— Text provided —

Extracted the value from the row object and then applied the case class to convert rdd to DF

val temp1 = attrib1.map{case Row ( key: Int ) => s"$key" }
val temp2 = attrib2.map{case Row ( key: Int) => s"$key" }

case class RLT (id: String, attrib_1 : String, attrib_2 : String)
import hiveContext.implicits._

val df = result.map{ s => RLT(s(0),s(1),s(2)) }.toDF

Answer 7

Here is a simple example of converting your List into Spark RDD and then converting that Spark RDD into Dataframe.

Please note that I have used Spark-shell's scala REPL to execute following code, Here sc is an instance of SparkContext which is implicitly available in Spark-shell. Hope it answer your question.

scala> val numList = List(1,2,3,4,5)
numList: List[Int] = List(1, 2, 3, 4, 5)

scala> val numRDD = sc.parallelize(numList)
numRDD: org.apache.spark.rdd.RDD[Int] = ParallelCollectionRDD[80] at parallelize at <console>:28

scala> val numDF = numRDD.toDF
numDF: org.apache.spark.sql.DataFrame = [_1: int]

scala> numDF.show
+---+
| _1|
+---+
|  1|
|  2|
|  3|
|  4|
|  5|
+---+

Answer 8

On newer versions of spark (2.0+)

import org.apache.spark.sql.SparkSession
import org.apache.spark.sql.functions._
import org.apache.spark.sql._
import org.apache.spark.sql.types._

val spark = SparkSession
  .builder()
  .getOrCreate()
import spark.implicits._

val dfSchema = Seq("col1", "col2", "col3")
rdd.toDF(dfSchema: _*)

Answer 9

One needs to create a schema, and attach it to the Rdd.

Assuming val spark is a product of a SparkSession.builder...

— Entries on locating words and elements —
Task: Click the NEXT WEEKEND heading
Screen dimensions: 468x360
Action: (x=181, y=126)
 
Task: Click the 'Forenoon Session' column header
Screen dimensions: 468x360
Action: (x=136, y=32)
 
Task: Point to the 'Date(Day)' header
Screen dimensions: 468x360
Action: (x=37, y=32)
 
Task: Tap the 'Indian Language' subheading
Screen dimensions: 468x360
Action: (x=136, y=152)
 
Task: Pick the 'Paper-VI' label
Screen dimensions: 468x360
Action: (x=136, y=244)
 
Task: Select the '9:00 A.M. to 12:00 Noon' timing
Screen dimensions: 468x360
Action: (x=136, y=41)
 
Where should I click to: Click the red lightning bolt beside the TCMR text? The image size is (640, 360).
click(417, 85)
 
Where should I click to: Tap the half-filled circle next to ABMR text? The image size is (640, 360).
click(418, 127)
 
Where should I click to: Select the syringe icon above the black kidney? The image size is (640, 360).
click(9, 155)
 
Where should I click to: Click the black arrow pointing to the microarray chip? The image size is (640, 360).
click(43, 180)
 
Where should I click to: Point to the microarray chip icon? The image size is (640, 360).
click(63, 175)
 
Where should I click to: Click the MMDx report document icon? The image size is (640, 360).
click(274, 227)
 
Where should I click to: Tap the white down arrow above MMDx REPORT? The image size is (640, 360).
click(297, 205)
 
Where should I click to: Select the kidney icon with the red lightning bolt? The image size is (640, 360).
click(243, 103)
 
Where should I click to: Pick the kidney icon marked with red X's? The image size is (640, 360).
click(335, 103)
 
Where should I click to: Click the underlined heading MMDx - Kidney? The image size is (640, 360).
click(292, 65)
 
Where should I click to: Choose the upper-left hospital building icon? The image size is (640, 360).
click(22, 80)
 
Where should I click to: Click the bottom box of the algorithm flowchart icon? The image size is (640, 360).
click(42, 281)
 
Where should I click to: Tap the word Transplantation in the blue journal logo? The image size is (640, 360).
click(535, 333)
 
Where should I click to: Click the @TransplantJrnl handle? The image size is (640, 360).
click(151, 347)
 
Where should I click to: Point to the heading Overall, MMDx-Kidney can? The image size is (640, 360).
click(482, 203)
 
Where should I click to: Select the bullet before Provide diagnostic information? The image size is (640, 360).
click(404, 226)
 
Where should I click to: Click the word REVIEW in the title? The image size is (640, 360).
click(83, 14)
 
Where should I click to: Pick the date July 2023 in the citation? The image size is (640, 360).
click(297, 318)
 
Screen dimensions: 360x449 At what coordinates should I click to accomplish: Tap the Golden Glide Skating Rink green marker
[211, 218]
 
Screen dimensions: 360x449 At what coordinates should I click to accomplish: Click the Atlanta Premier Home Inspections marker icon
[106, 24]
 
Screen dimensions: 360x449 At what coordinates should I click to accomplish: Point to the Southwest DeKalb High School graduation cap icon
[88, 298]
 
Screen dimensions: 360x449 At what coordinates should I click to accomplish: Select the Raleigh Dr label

— Stated exercise A —
Can you repeat the part of the entries that opens with the line containing "graduation cap icon" and runs through the end of the entries?
— Stated exercise B —
Could you pick up the forum thread on converting a Spark RDD into a DataFrame and continue it from where it stops?

— Result A —
Screen dimensions: 360x449 At what coordinates should I click to accomplish: Point to the Southwest DeKalb High School graduation cap icon
[88, 298]
 
Screen dimensions: 360x449 At what coordinates should I click to accomplish: Select the Raleigh Dr label

— Result B —
    import org.apache.spark._
    import org.apache.spark.sql._       
    import org.apache.spark.sql.types._

    /* Lets gin up some sample data:
     * As RDD's and dataframes can have columns of differing types, lets make our
     * sample data a three wide, two tall, rectangle of mixed types.
     * A column of Strings, a column of Longs, and a column of Doubules 
     */
    val arrayOfArrayOfAnys = Array.ofDim[Any](2,3)
    arrayOfArrayOfAnys(0)(0)="aString"
    arrayOfArrayOfAnys(0)(1)=0L
    arrayOfArrayOfAnys(0)(2)=3.14159
    arrayOfArrayOfAnys(1)(0)="bString"
    arrayOfArrayOfAnys(1)(1)=9876543210L
    arrayOfArrayOfAnys(1)(2)=2.71828

    /* The way to convert an anything which looks rectangular, 
     * (Array[Array[String]] or Array[Array[Any]] or Array[Row], ... ) into an RDD is to 
     * throw it into sparkContext.parallelize.
     * http://spark.apache.org/docs/latest/api/scala/index.html#org.apache.spark.SparkContext shows
     * the parallelize definition as 
     *     def parallelize[T](seq: Seq[T], numSlices: Int = defaultParallelism)
     * so in our case our ArrayOfArrayOfAnys is treated as a sequence of ArraysOfAnys.
     * Will leave the numSlices as the defaultParallelism, as I have no particular cause to change it. 
     */
    val rddOfArrayOfArrayOfAnys=spark.sparkContext.parallelize(arrayOfArrayOfAnys)

    /* We'll be using the sqlContext.createDataFrame to add a schema our RDD.
     * The RDD which goes into createDataFrame is an RDD[Row] which is not what we happen to have.
     * To convert anything one tall and several wide into a Row, one can use Row.fromSeq(thatThing.toSeq)
     * As we have an RDD[somethingWeDontWant], we can map each of the RDD rows into the desired Row type. 
     */     
    val rddOfRows=rddOfArrayOfArrayOfAnys.map(f=>
        Row.fromSeq(f.toSeq)
    )

    /* Now to construct our schema. This needs to be a StructType of 1 StructField per column in our dataframe.
     * https://spark.apache.org/docs/latest/api/scala/index.html#org.apache.spark.sql.types.StructField shows the definition as
     *   case class StructField(name: String, dataType: DataType, nullable: Boolean = true, metadata: Metadata = Metadata.empty)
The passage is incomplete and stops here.